3.3. Glutamine Is Elevated in PB Plasma of MM Patients with Pneumonia
We next seek to understand what K. pneumonia does in MM with pneumonia. Targeted metabolomic assays were performed to study the differential metabolites in PB plasma derived from NDMM patients with or without pneumonia. OPLS-DA models were established and showed differences in the two groups (Figure 3a). Then, differential metabolites (p < 0.05) were explored (Figure 3b), whose detailed VIP values, FCs, and p-values are shown in Table S2. Among them, it has been reported that K. pneumonia de novo synthesizes glutamine by utilizing NH4+ or urea [16]. Thus, serum glutamine concentrations of NDMM patients were examined, presenting higher levels of serum glutamine in pneumonia subjects (Figure 3c). Specifically, the characteristics of these subjects were analyzed, suggesting glutamine concentrations correlated strongly with the incidence of pneumonia (p = 0.0093) (Table 2). Further, to define the association between intestinal K. pneumonia and glutamine, paired fecal and PB plasma samples in NDMM patients were collected. It appeared that the intestinal abundance of K. pneumonia was positively correlated with PB plasma glutamine concentrations (Figure 3d). Then, the mutant glnA containing K. pneumonia was constructed to reduce the synthesis of glutamine (Figure 3e). The successful construction of mutated K. pneumonia was confirmed by the DNA agarose gel electrophoresis of glnA (Figure 3f), and relative expression of K. pneumonia-glnA (Figure 3g). Subsequently, an in vivo experiment with the mutated strain was carried out.

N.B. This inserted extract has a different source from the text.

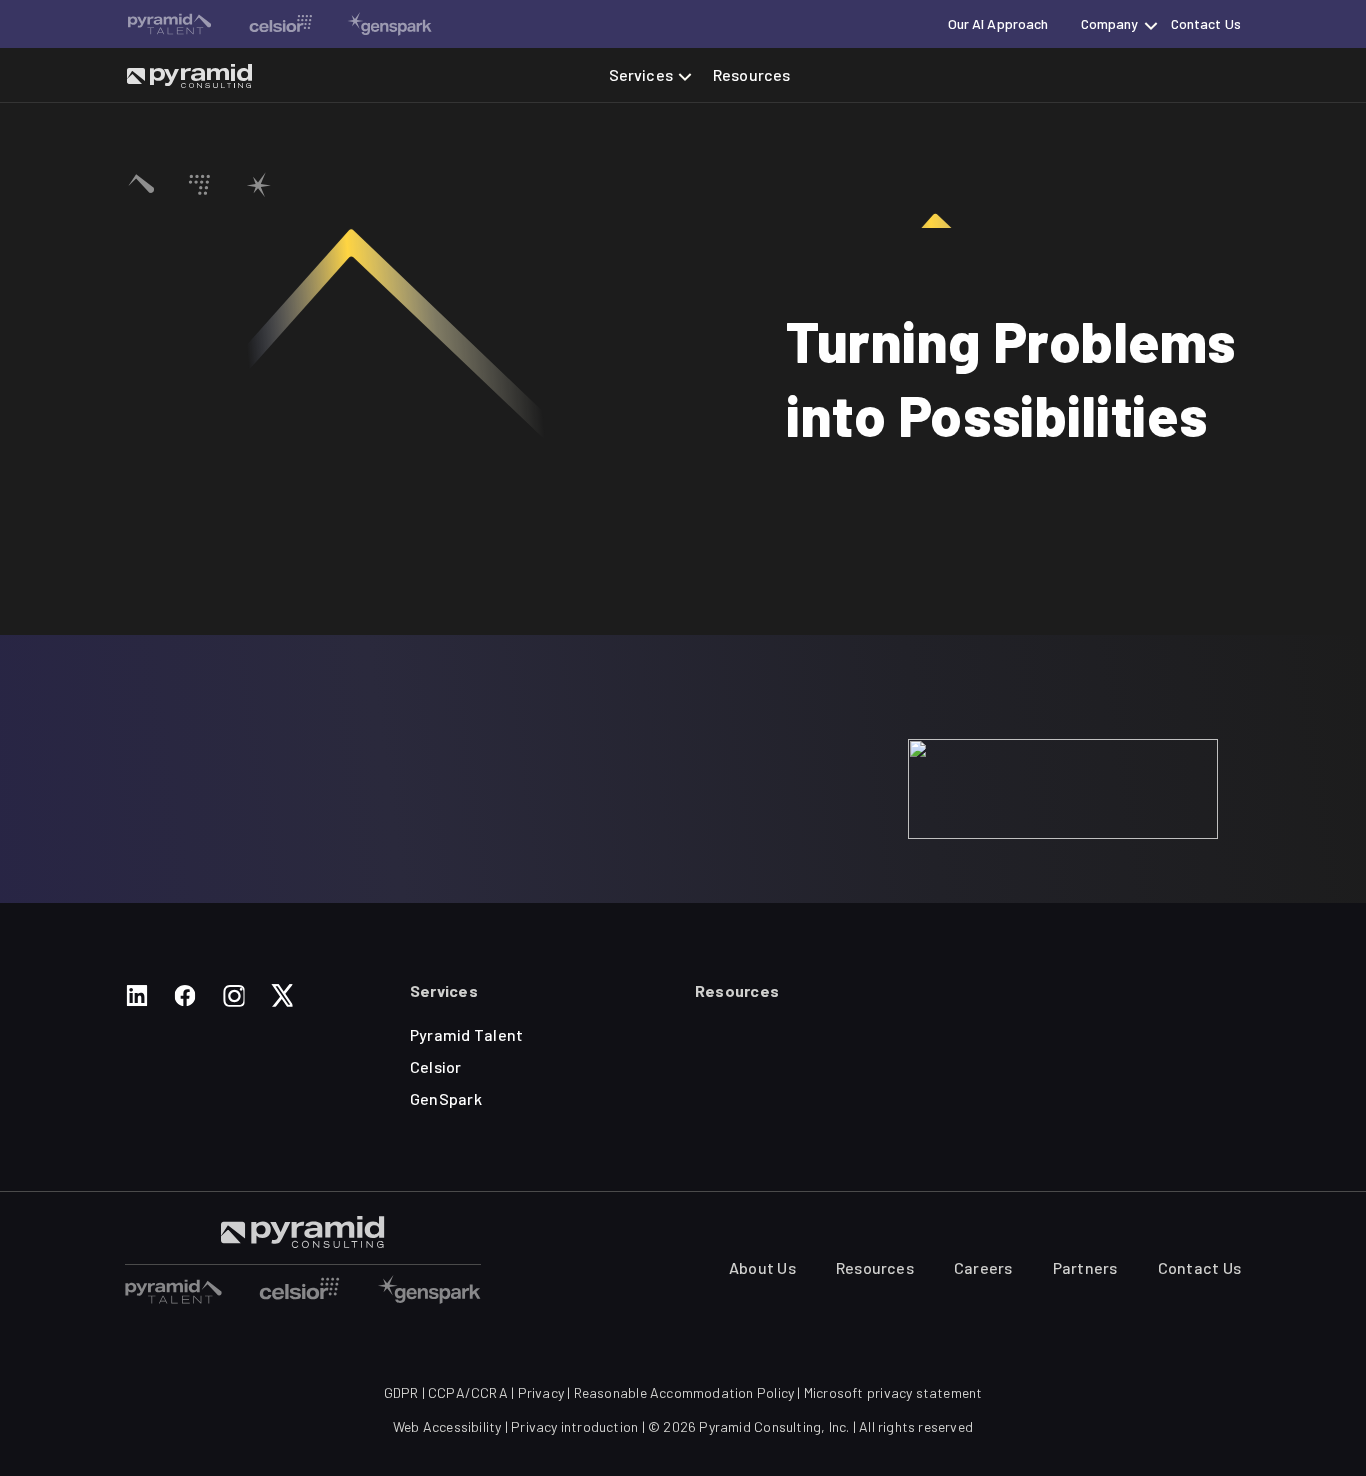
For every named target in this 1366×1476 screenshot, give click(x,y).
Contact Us (1206, 23)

3.4. Intestinal K. pneumonia Synthesizes Glutamine to Bolster Pneumonia in MM In Vivo
To further explore whether the glutamine synthesized by intestinal K. pneumonia promoted pneumonia in MM in vivo, we performed bacterial transplantation by setting up three groups: PBS, colonization of K. pneumonia with wild type (KPnWT), and mutated glnA (KPnMut) (Figure 4a). At week 0, successful colonization of K. pneumonia was confirmed (Figure 4b). Then, a higher concentration of IgG2b in KPnWT mice than that in KPnMut and PBS mice was detected (Figure 4c). Next, more obvious inflammatory infiltration by H&E staining (Figure 4d,e), higher expression of TNF-α and ɑ-SMA by immunohistochemistry (Figure 4f), and significantly increased expressions of TNF-α and IL-6 by qPCR (Figure 4g,h) were shown in KPnWT mice than in KPnMut mice, indicating less serious inflammation in the glutamine-reduced group. Next, lower levels of glutamine were detected in the cecum and lung in KPnMut mice (Figure 4i,j), and the cecum glutamine was positively related to the lung glutamine (Figure 4k). We thus consider that glutamine synthesized by intestinal K. pneumonia promoted pneumonia in MM.

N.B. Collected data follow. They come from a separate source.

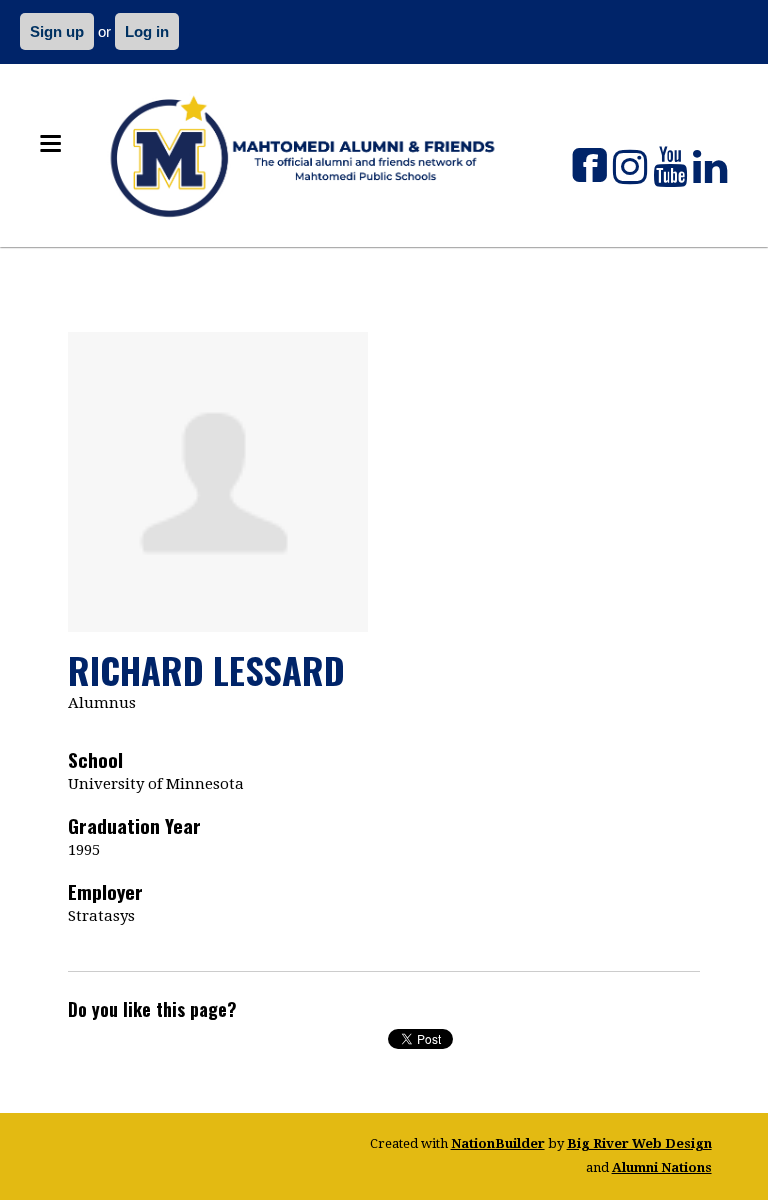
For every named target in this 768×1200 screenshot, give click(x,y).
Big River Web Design (639, 1143)
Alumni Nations (662, 1167)
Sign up (57, 31)
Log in (147, 31)
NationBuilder (498, 1143)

3.5. Glutamine Contributes to Pneumonia by Promoting TNF-α Expression of WI38 Cells
Subsequently, to question the effects of glutamine on WI38 cells, additional glutamine was supplemented. The results showed glutamine facilitated WI38 cell proliferation by plate clone (Figure 5a,b), as well as via CCK8 detection (Figure 5c). To validate whether glutamine was associated with inflammation, expressions of TNF-α, IL-1β, and IL-6 of WI38 cells with an additional glutamine supplement were detected. As a result, significantly increased expression was shown in TNF-α (Figure 5d,e). The results indicated a positive role of glutamine on TNF-α expression of WI38 cells, which was then supported by the CCK8 detection of the addition of anti-TNF-α, showing the glutamine indeed promoted TNF-α activation (Figure 5f). The results further testified that glutamine concentration in the lung was positively correlated with the lung TNF-α mRNA expression in vivo (Figure 5g). These available results suggested glutamine produced by K. pneumonia prompted TNF-α expression of WI38 cells, thereby accelerating pneumonia (Figure 6).
4. Discussion
Our results conclude that intestinal K. pneumonia plays a detrimental role in pneumonia in MM, as evidenced by elevated bacterial abundance in NDMM patients with pneumonia, and serious pneumonia in MM mice colonized by K. pneumonia. Further targeted metabolomic assays reveal the elevated level of glutamine, which is synthesized by intestinal K. pneumonia to indirectly exert effects on MM, and leads to the elevated secretion of TNF-α in the lung, thereby promoting pneumonia in MM. In line with our previous publication, wherein the intestinal K. pneumonia was found to accelerate MM progression [16], this work particularly focuses on the most common clinical manifestation of infection in MM. To our knowledge, a gut–lung axis in MM with pneumonia is firstly underscored by this work, which establishes a novel mechanism and a possible intervention strategy for pneumonia in MM.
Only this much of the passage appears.